The Rolling Stone review kinda gets at what I'm trying to say: "Madonna's songwriting has always been her most underrated quality. But while Confessions absolutely hits its mark for disco functionality, its greatest strength is also its weakness. In the end, the songs blur together, relying on Price's considerable production magic to create tension or distinctiveness."
But isn't the fact that the songs blur together the entire point of Confessions? It's an hour-long disco set in which you can completely lose yourself and surrender to the dancefloor. It was even mixed together for that very purpose. I think that review completely misses the mark - the album is designed to feel like a fever dream, so of course the songs blend into one melodically as well as literally.
But aren't you essentially agreeing with the review? The difference is that you don't see it as a negative (and the review actually sees it as both a pro and con), which is valid.
I also think the review is saying that where earlier Madonna music created "tension" and "distinctiveness" via melody/tune/whatever you want to call it, Confessions does so via production. I think that's absolutely true. The catchiest bits of Confessions' songs are in the instrumentation.
The term "tunefulness" is hard to explain, but I define it as the degree to which a song transcends ordinary speech. To me, the melodies on Confessions sound closer to speech than than the ones in the majority of her other music. Which is not automatically a bad thing.

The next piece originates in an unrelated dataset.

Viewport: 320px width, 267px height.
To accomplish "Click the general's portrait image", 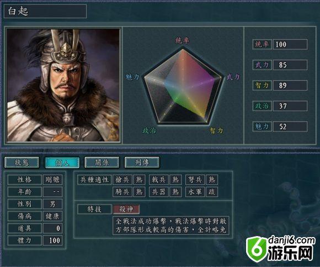I will coord(63,85).
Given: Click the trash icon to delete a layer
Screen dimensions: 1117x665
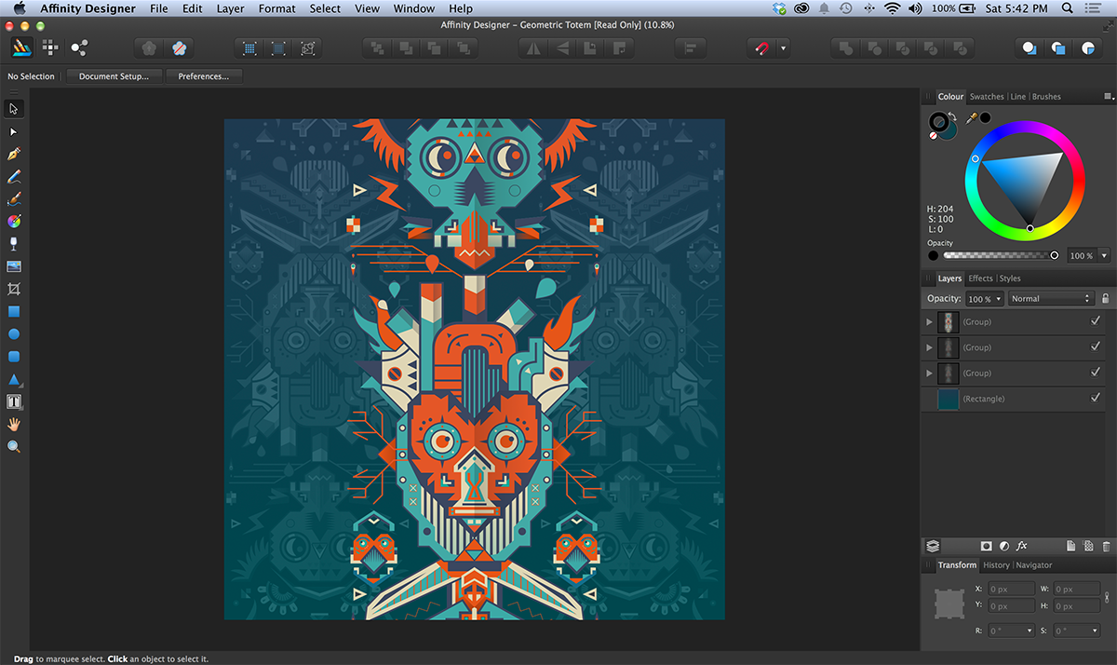Looking at the screenshot, I should (x=1107, y=546).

Also, I'm not trying to argue that Rebel Heart is one of her most melodic records ever. That distinction goes to albums like Like A Prayer, True Blue, or Ray of Light. RH is two-sided in that respect: it's a mix of songs that are extremely melodic (Ghosttown, Devil Pray, Joan of Arc, Rebel Heart, Messiah, etc.) and songs where the production does most of the heavy lifting (Holy Water, Iconic, Illuminati, S.E.X, etc.).

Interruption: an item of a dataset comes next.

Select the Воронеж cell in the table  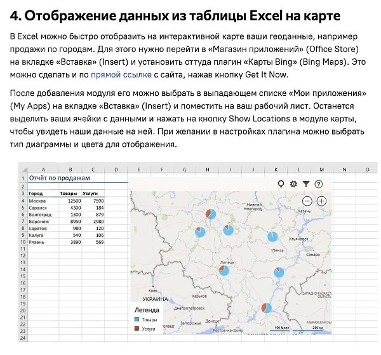(39, 221)
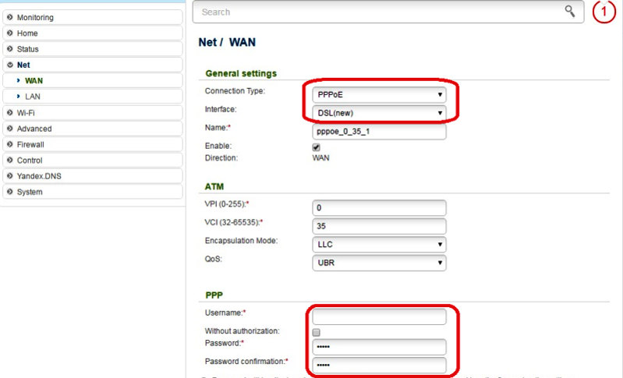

I had a dream last night that I woke up, put on the TV and Madonna’s new video was being shown / talked about on every morning talk show and news programme because it was so offensive and different.
That would be amazing.
Waiting for this album is starting to become stressfully distracting, I'm analysing her hashtags like the lead detective in a crime drama. Fully here for a Pagan-na theme too. One of my favourite lines from the MDNA album (don't start) is "When did your name change from language to magic", a whole sequence of songs building on that idea wouldn't suck at all. Way too excited.
She's not gonna do anything til Xtina and Ariana give her a clear runway. She ain't daft. Maybe even the Gags soundtrack too.
I love, love, LOVE the lyrics to the first verse of I'm Addicted (until the glove line).
"When did your name change from a word to a charm?
No other sound makes the hair stand up on the back of my arm
All of the letters push to the front of my mouth
And saying your name is somewhere between a prayer and a shout
And I can’t get it out
When did your name change from language to magic?
I’d write it again on the back of my hand,
And I know it sounds tragic"
Something about the way she sings this gets me going.
In general, MDNA got pretty good lyrics is you ask me, but there is one point, just one point in the album, where I cringe so hard;
''From the moment I first saw you
All the darkness turned to light
An impressionistic painting
Tiny particles of light''
That’s a shitty excuse for lazy songwriting. Nobody is saying the album is bad. We’re just saying it’s not exactly focused on anything else beyond the production. Take Madonna out of the equation and the album virtually remains the same, but take away the instrumentals and you’re not left with very much.
It’s actually “all the darkness turned to white”, isn’t it?
I'm Addicted has become one of her great lost singles for me. It's probably the best thing on MDNA and would have been an amazing lead. Just imagine the performance at the Superbowl...
Sorry to admit it, but everywhere I look it tells me it rhymes light with light... WHYY AGAIN
I......don't like I'm Addicted. If feels like Future Lovers afterbirth
It sounds absolutely nothing like it though?
I only hear resemblance in the ''helicopter'' sound effect in the beginning (nope I'm not good at describing things)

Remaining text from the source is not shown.